Today I saw an interesting headline informing the public that "leveraging big data is the new price of entry for the manufacturing industry." Indeed, in an evolving world where the digital is touching virtually every industry that statement holds true. Big data implementation used to be more of a leg-up and gave companies a competitive edge; now in this leveled playing field companies must leverage big data simply to keep pace with their competitors. Although the article in question specifies the manufacturing industry, is it possible that different industries must implement big data analytics differently to achieve the same value? How?
E-commerce- You don't have surveillance cameras to track your customers' journey through your store. You don't have the ability to see or hear your consumers travel through your physical space, making comments or stating complaints. You need some way to track their path online while connecting this to behaviors and reactions, like purchases, conversions, and bounces.
A stupid company doesn't continuously evolve, improve, and address mishaps. Data analytics is necessary for any company who wants to figure out what they're doing right, what they're doing wrong, and what they have potential to do differently. A webpage has a high bounce rate? Boom. Change it. Your conversion rates are low? Boom. Make your products look more attractive with better images or more specific content.
Brick and mortar retail- These companies profit from the benefits of existing in the sensory physical world but also are burdened with several challenges that accompany a more physical experience. For one, they have a clear, eye-to-eye view in and around their store and a clear ability to connect physical actions and behaviors to purchase. However, they also have more moving parts at play that influence their success. They have to ensure that their location is appropriate and determine if people in the surrounding area will want to buy their products (a.k.a. if their target demographic is accessible), their store layout, setup, physical branding, etc.
E-commerce sites exist in competition on more of an equal playing field in the sense that they all exist in cyberspace and are accessible to all. Their location is where they show up on google search, and their store "interior" is their digital space that they can craft to reflect their branding. In fact, this actually heightens the level of competition because the benefits of physical location (like being a neighborhood store) will not influence buyers to purchase from them over others. Basically a consumer's only deciding factor when choosing to purchase or pursue a relationship with an e-commerce retailer is what's in their site and their online reviews. Data analytics can help them gain a more focused sense of their digital surroundings - who is searching for them, what consumers say about them, and how people respond to and interact with their online presence.
What do these two have in common?
1. Brick-and-mortar retailers increasingly need an online presence to survive- They need analytics to manage their online presence for the same reason that e-commerce sites do...in addition to aiding them in forming a cohesive unit between it and their physical presence.

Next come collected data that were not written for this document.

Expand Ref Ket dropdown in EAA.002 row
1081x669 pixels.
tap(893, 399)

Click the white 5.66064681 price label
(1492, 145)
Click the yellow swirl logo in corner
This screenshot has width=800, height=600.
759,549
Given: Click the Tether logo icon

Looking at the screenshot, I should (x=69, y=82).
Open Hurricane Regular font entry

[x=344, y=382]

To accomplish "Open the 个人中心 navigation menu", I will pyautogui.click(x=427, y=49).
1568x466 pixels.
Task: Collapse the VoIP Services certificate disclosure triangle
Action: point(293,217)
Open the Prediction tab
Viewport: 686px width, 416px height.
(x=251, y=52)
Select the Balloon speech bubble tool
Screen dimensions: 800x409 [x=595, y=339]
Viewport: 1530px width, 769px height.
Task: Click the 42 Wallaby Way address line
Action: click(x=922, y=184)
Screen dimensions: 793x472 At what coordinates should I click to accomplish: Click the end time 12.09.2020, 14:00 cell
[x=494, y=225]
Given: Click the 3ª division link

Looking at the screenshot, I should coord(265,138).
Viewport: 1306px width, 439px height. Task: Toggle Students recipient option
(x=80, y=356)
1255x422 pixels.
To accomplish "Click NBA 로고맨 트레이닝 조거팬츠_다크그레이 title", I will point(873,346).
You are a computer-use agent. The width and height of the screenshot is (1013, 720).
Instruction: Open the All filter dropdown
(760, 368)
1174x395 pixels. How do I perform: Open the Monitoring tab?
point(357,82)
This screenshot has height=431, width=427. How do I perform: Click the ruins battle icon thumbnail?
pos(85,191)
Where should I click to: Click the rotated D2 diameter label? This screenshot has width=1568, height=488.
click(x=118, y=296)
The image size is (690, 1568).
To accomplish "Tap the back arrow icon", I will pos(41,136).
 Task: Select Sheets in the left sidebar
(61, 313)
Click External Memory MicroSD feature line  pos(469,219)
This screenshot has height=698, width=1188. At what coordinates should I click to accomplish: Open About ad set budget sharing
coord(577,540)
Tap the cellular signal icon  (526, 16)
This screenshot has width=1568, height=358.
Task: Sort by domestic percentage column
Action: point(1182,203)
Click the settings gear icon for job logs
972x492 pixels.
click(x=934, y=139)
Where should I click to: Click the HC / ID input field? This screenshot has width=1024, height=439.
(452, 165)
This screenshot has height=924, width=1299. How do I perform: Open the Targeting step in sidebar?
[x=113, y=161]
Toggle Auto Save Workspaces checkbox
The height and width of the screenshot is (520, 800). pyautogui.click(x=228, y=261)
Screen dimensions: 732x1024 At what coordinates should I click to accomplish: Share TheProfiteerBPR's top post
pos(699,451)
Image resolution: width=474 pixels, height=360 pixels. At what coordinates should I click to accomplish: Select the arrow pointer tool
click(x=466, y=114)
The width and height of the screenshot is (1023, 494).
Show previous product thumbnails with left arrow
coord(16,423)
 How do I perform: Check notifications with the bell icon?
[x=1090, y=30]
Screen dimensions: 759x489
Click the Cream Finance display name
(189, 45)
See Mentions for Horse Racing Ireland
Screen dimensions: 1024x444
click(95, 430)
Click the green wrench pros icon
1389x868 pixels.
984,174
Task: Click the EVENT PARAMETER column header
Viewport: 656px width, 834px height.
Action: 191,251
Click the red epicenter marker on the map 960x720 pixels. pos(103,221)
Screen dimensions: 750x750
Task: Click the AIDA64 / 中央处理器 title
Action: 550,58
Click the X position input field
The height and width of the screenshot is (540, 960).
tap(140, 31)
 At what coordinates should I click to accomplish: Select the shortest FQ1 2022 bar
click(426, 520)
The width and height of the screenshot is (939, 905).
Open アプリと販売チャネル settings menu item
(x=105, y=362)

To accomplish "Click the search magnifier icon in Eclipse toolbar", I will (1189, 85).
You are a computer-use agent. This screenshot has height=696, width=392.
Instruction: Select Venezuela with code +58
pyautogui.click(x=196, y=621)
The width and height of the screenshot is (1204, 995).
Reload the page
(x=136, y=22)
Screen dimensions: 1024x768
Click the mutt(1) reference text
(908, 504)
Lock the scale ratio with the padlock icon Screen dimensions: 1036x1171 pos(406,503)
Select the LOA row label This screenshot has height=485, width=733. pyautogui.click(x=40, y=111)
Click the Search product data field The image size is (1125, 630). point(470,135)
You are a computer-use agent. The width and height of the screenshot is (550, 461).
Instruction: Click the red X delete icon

2. With e-commerce, the "company" may be online, but the product is still physical. E-commerce and brick-and-mortar retail still have physical products and supply chains, physical people behind the computer screens, and need data to make sense of their physical operations. The physical world is a large jumbled space - relationships and correlations are often difficult, if not impossible, to identify and tease out in that world. We need data analytics to record information and put pieces on paper, then side-by-side to see what we find. Valuable activities and indicators to watch are departmental spending, revenue per employee, trends in purchases, etc.
3. Manufacturing has no website to worry about or social media presence to manage. They can use data analytics on a strictly internal basis. Manufacturing is a complicated process, dealing with many automated systems that all have unique relationships with each other, from each step of the supply chain to the production processes. Big data analytics can be used to connect operations by continent, country, city, etc. and figure out lag times, isolate problems, and identify patterns, in addition to measuring productivity in terms of value added per employee or equipment.
These industries may be different and implement big data for varying purposes, but the message is still the same: big data deals with numbers, and every company across every industry needs to sit down and look at their numbers if they want a hope of increasing a special little number called revenue.